— START PROVIDED RECORDS —

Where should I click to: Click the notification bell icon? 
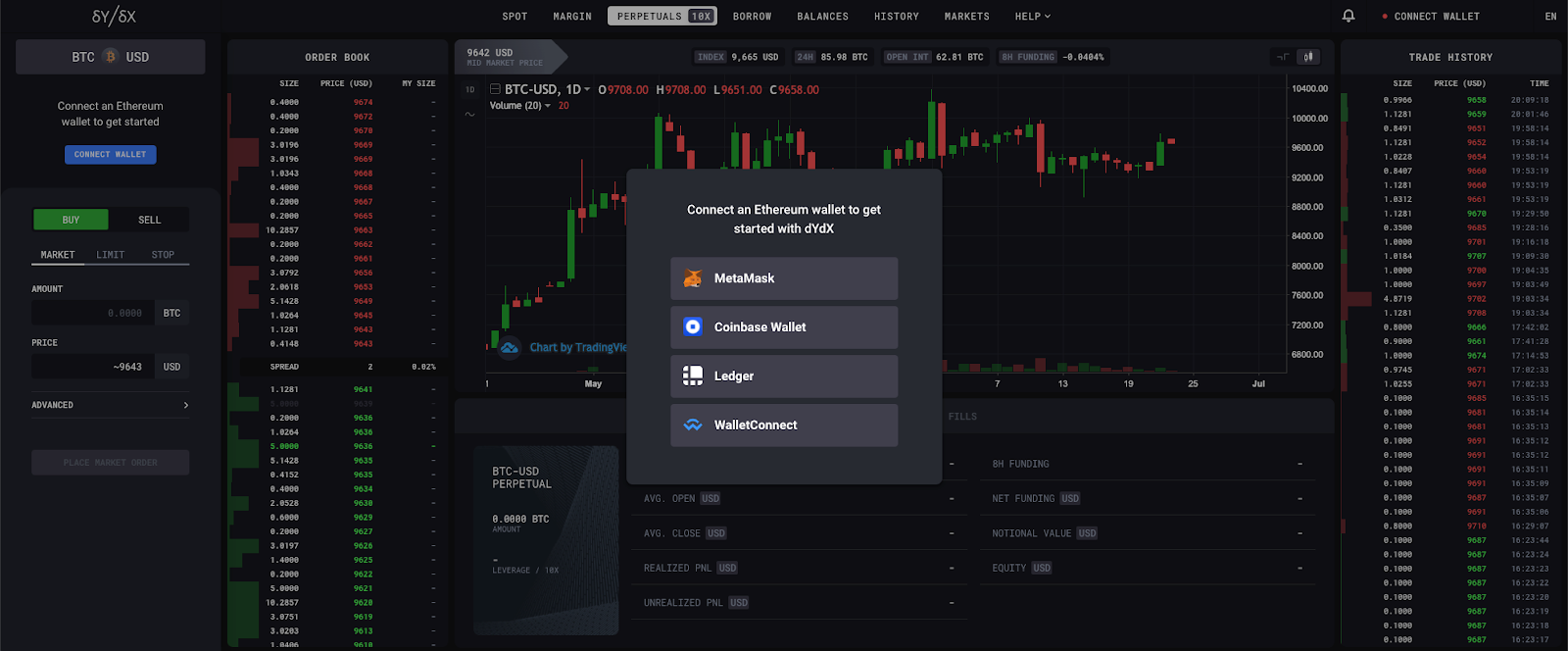pyautogui.click(x=1348, y=16)
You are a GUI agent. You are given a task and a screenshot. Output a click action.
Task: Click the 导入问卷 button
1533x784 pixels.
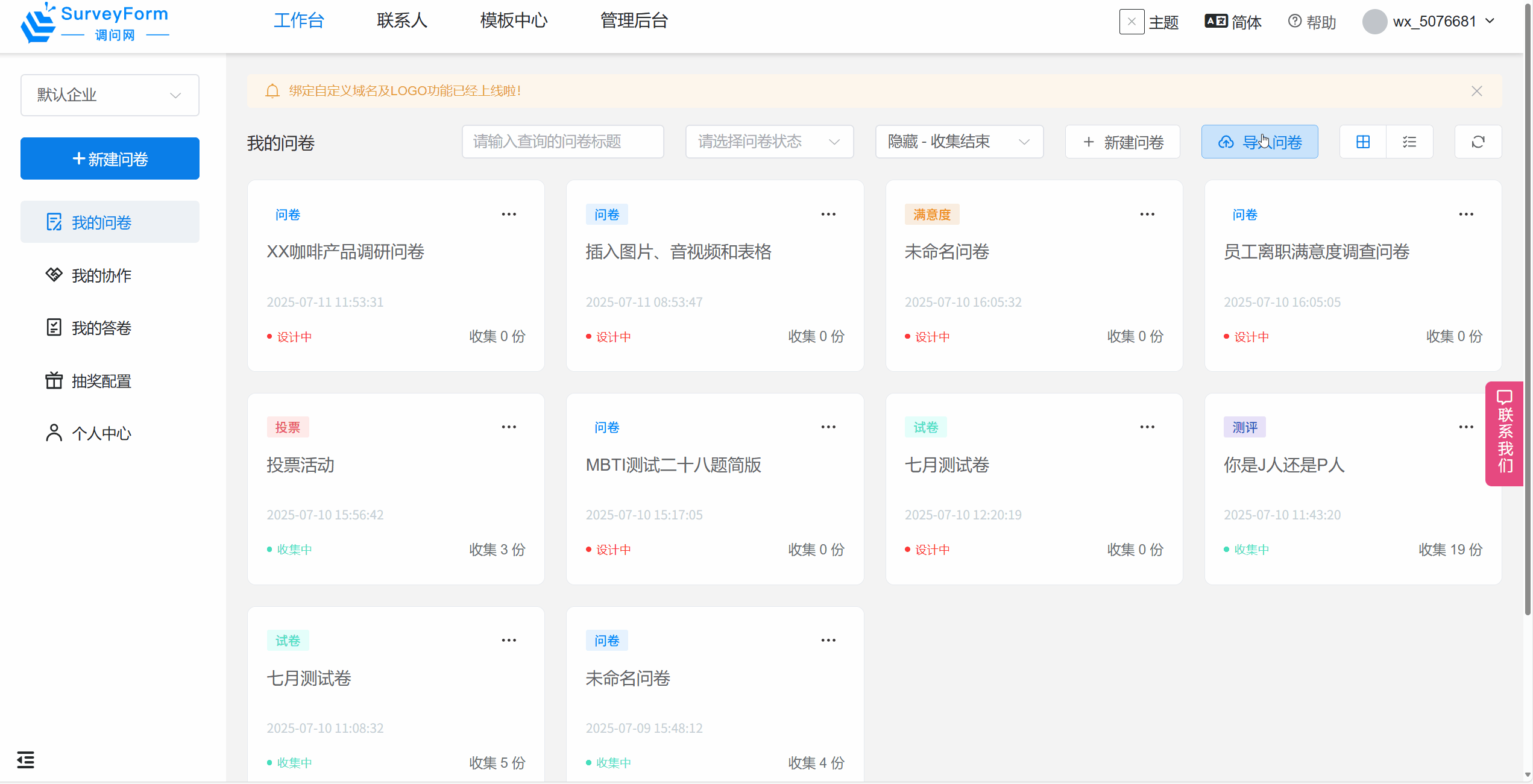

— END PROVIDED RECORDS —

_PROBLEM TO SOLVE_:
Rewrite all of the records with "button" swapped for "link" and nothing else altered. Leave the pictures out.

_COMPLETED EXERCISE_:
Where should I click to: Click the notification bell icon? 
pyautogui.click(x=1348, y=16)
You are a GUI agent. You are given a task and a screenshot. Output a click action.
Task: Click the 导入问卷 link
1533x784 pixels.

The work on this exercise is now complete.